In 1973, in Howe, Idaho, ranchers on snow mobiles and saddle horses chased a herd of 32 mustangs for 45 days, driving them into a narrow canyon and trapping them on a shelf. Some jumped off the cliff to their deaths. Others panicked and jammed their hoofs into rocks. To make them more manageable, ranchers sewed hog rings into their noses. The fright escalated, and some horses broke their legs as they scrambled on the rocks. "We didn't know what to do," one rancher said. "We disposed of them by cutting their legs off. I mean it was gruesome. We sawed that one sorrel mare's legs with a chain saw." When it was over, the six surviving horses were shipped to a packing house in Nebraska. A few days later, the dead and mutilated horses were found at the foot of the cliff.

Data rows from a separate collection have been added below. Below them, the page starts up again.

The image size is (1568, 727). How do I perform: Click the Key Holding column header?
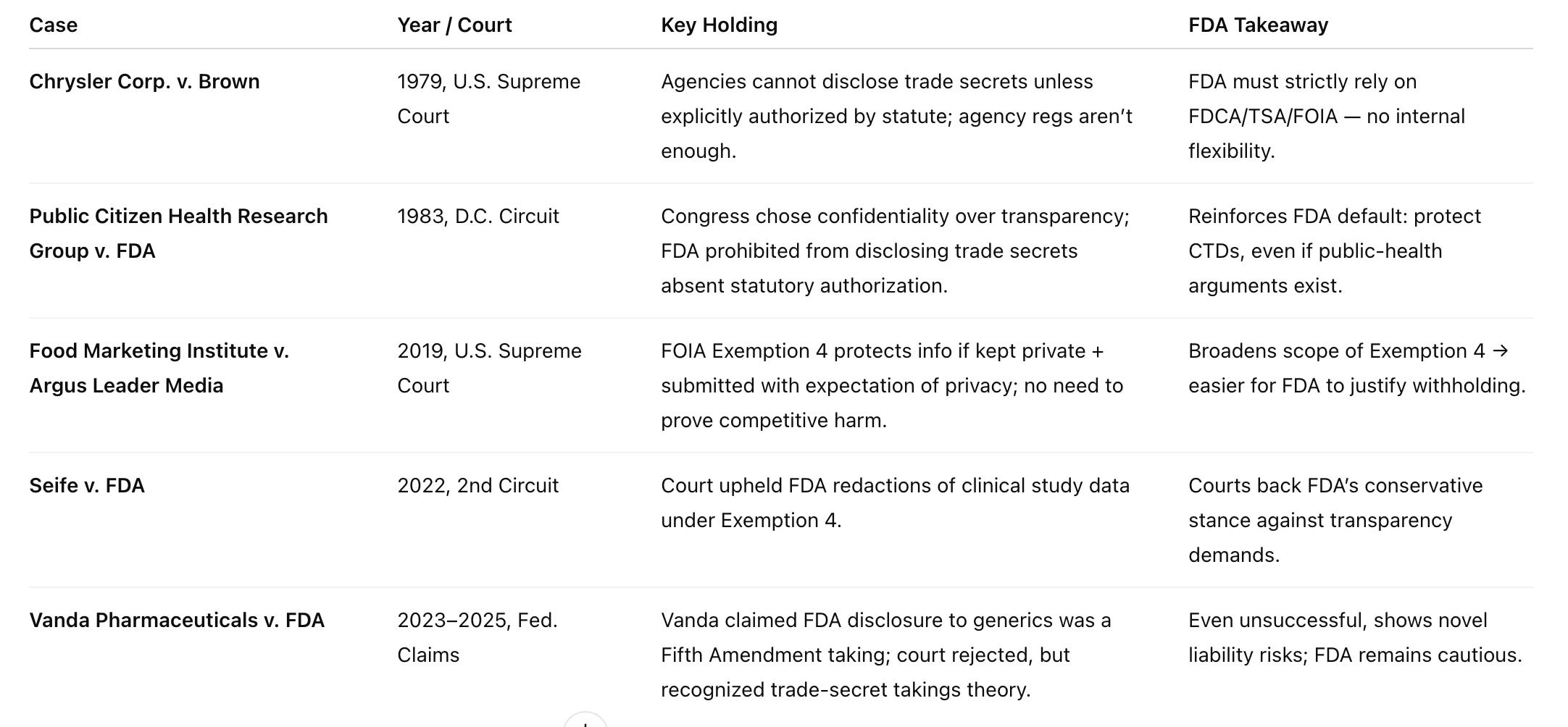point(719,25)
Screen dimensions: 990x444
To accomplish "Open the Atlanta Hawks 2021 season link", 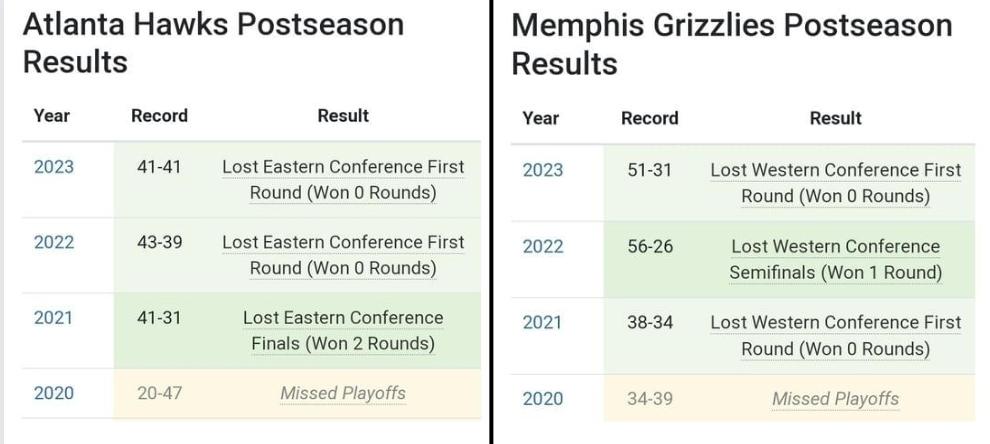I will pos(53,318).
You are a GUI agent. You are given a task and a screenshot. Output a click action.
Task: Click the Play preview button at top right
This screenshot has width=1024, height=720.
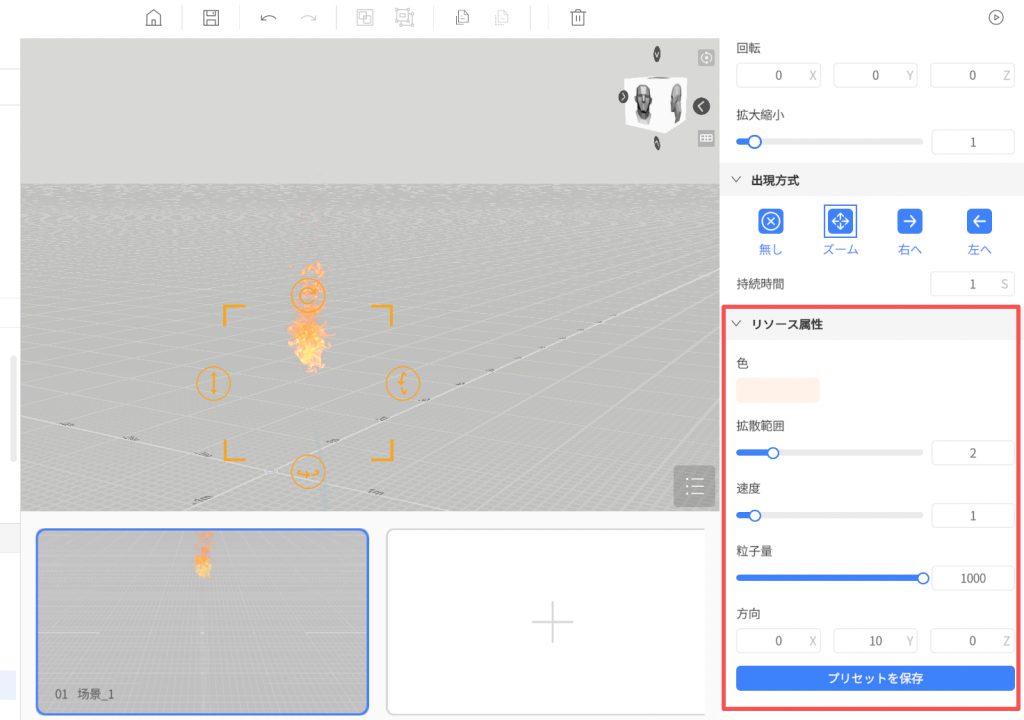click(x=996, y=17)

In 1989, over a period of months in Nevada, at least 500 mustangs were mowed down by rifle fire. When coyotes came to feed, they, too, were killed. In 1992, 54 burros — protected under the same law as wild horses — were gunned down on Good Friday outside Oatman, Arizona. In 1999, four wild horses and two burros in the Spring Mountains in Nevada were shot and killed. (In the same year and the same state, this time in Fallon, a grazing and military town, eight cows were raked with automatic weapons, one while giving birth, by two Navy airmen.) In 2000, 37 wild horses were shot to death in the Rock Springs area of Wyoming — one of the largest federally sanctioned livestock grazing regions in the country. In 2001, seven wild horses were shot to death in eastern Nevada, and six more later that year. In 2002, nine wild horses were gunned down by two ranchers in Utah. In 2003, possibly as many as 500 Nevada mustangs — known for the record as the Fish Creek horses — died after being rounded up in an ongoing territorial dispute between a pair of Shoshone Indians and the feds. They had been adopted by a rancher in California, but left without food in government corrals as they awaited relocation, and then dumped in the wilderness after they starved to death. In 2006, a mare and stallion were shot to death in Gerlach, Nevada. The mare had aborted her foal during the incident and it too perished. In fall of that year, seven horses were shot and killed near Pinedale, Arizona. The Bureau of Land Management offered rewards, but no one has come forward, and more recently the agency has done so again, in the case of 13 burros gunned down outside Phoenix this year as the Easter season unfolded.
In the beginning of my research, I didn't know what to make of these horse and burro killings, other than the fact that they were a scourge on a nation that reveres freedom and names its greatest road-trip car, the Mustang, after the one animal that most represents the open road. I had known for a long time that people go out into the wilderness to whack wild animals, and also that the government has its own brutal policies to take out animals it views as unnecessary — often at the behest of the cattle industry. As I began to investigate how we had gotten to this place, I saw a disturbing pattern emerge: horse murders on a large scale began in the 19th century during the war to wipe out Native Americans.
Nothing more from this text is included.